Le transit comme pratique d’hospitalité
Comment accueille-t-on le transit ? En dernier lieu, nous avons observé comment cette catégorie se loge au sein de l’action collective solidaire et des pratiques d’accueil développées au niveau local. En parallèle de la politique restrictive mise en pratique par le gouvernement fédéral belge, un élan de solidarité citoyenne a mobilisé des dizaines de milliers de bénévoles autour de l’accueil et l’accompagnement des migrant·es en transit à Bruxelles. Cette mobilisation a été rejointe par des associations et des ONGs humanitaires, dans un premier temps, et ensuite soutenue par les pouvoirs politiques locaux et régionaux. Les réponses essentiellement humanitaires aux besoins rencontrés sur le terrain participent à la visibilisation du problème et à l’élaboration de constats qui alimentent des revendications de solutions impliquant les pouvoirs publics (Costa Santos et Garny, 2022). Dans cette action collective, nous pouvons identifier des formes de politisation des citoyen·nes autour des enjeux migratoires (Vandevoordt, 2020 ; Deleixhe, 2018) et la production de discours qui abordent le transit comme conséquence de l’exclusion de droits.

Bien que mettant en défi les logiques restrictives de la politique migratoire, ces pratiques locales d’accueil suivent un registre humanitaire, d’urgence, de crise, qui sous-entend que le gouvernement fédéral reprendra à un moment ses fonctions d’octroi de droits au séjour. Les pratiques d’accueil et d’accompagnement se construisent au niveau local et évoluent, se voulant spécifiques à ce public. De la même manière que le transit, en tant que situation de blocage, devient stagnant pour beaucoup de migrant·es, le caractère « transitoire » des structures d’accueil d’urgence qui leur sont dédiées avance également vers une pérennisation. Nous constatons que lorsqu’il est perçu en tant que situation temporaire et mobilisé en tant que pratique d’intervention sociale, le transit a un impact sur les acteurs de terrain et les pratiques développées en réponse humanitaire d’urgence. Sur le terrain, les pratiques s’adaptent à la condition de transit en tant que déplacement entre des espaces géographiques, mais aussi entre des catégories et des statuts juridiques, ouvrant ou limitant l’accès à des droits et des soins, entraînant des besoins et des vulnérabilités spécifiques. La cohérence de ces pratiques d’accueil, services et interventions humanitaires se structure donc autour du transit, alors qu’elle se fait surtout au diapason de la perte progressive de droits des personnes migrantes, décidée par la politique migratoire fédérale.

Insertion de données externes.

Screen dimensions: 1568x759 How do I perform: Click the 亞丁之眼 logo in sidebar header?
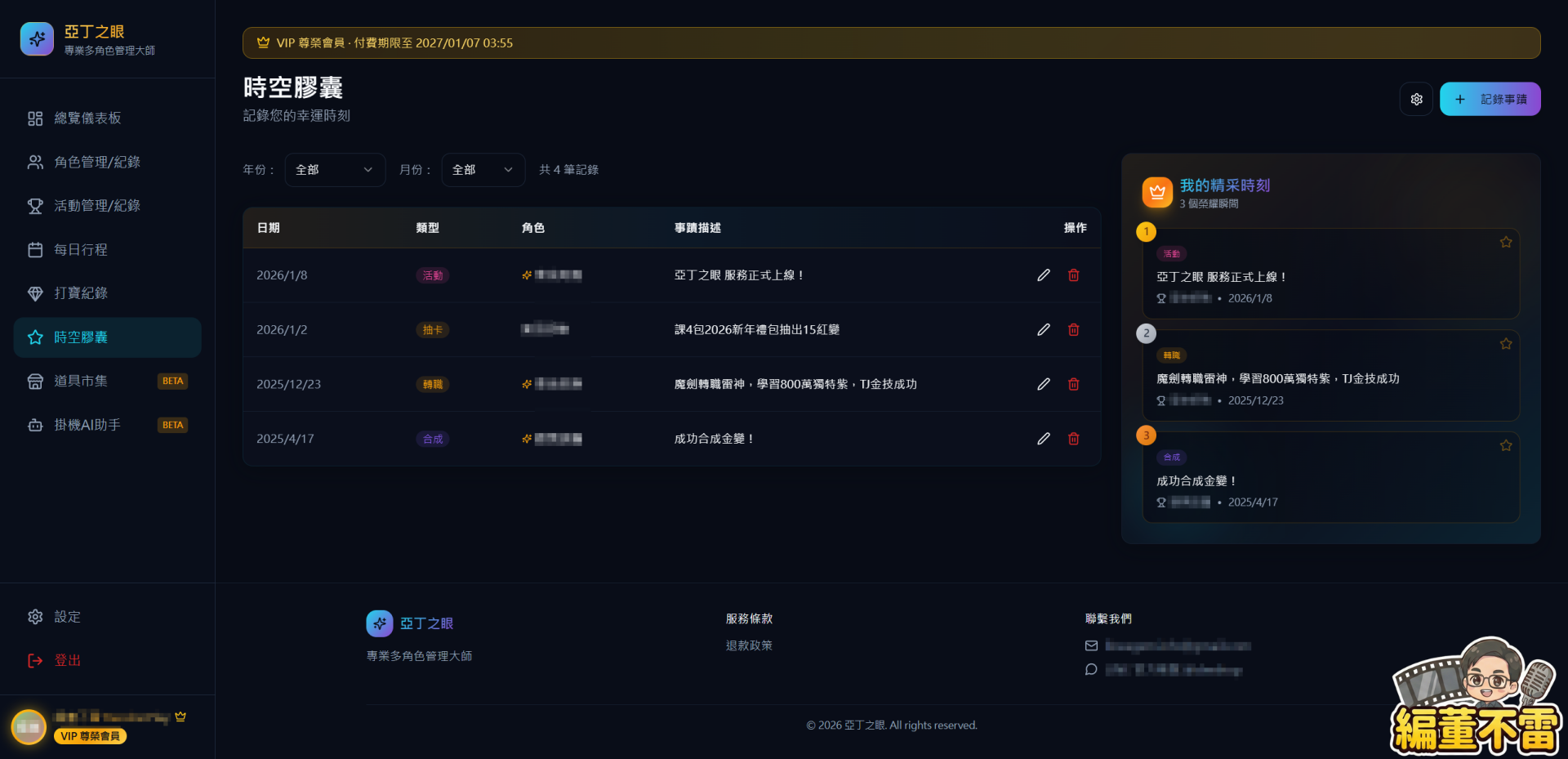(x=37, y=39)
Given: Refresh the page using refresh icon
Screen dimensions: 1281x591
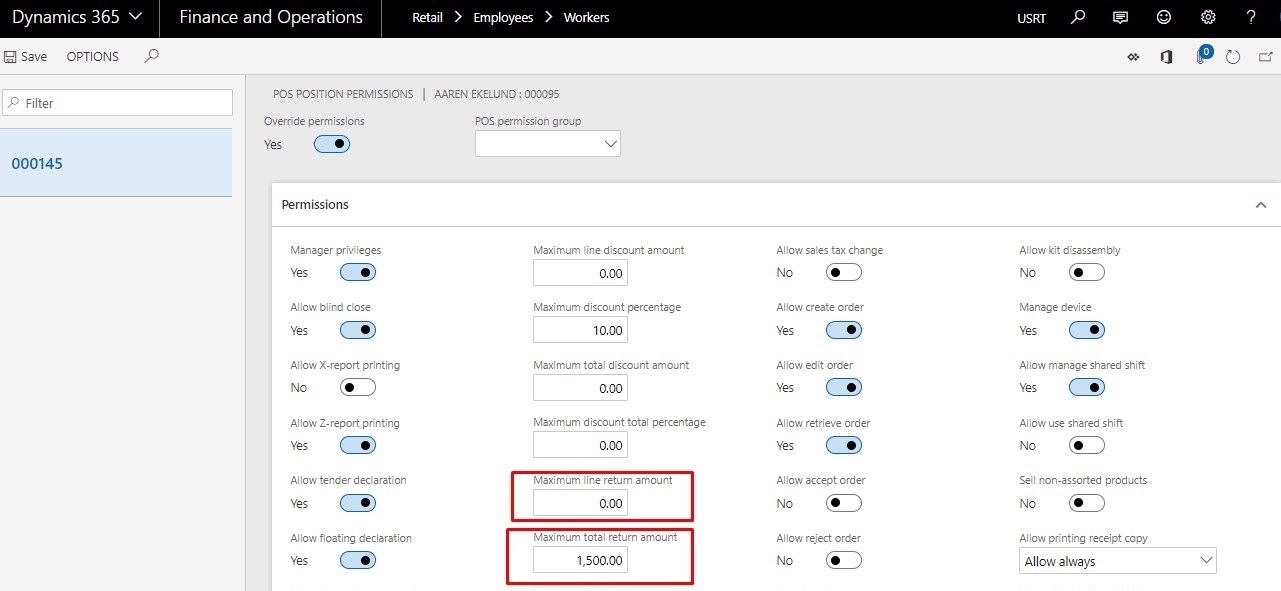Looking at the screenshot, I should tap(1233, 57).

Au départ de ce constat, nous pouvons alors questionner le rôle de cette action dans la reproduction de logiques d’assistance sociale à la place d’une réelle politique d’accueil (Frigoli, 2004). En d’autres termes, le fait que l’on normalise la prise en charge de sujets de droit par des structures qui sont censées organiser l’accueil d’urgence, participe à un glissement du droit à l’accueil vers l’aide humanitaire en politique migratoire. Ainsi, ces pratiques contribuent à la pérennisation de situations de non-existence administrative. Ces pratiques locales peuvent ainsi prendre part à la reproduction de la logique dissuasive de la politique fédérale, tout en essayant d’en traiter les conséquences.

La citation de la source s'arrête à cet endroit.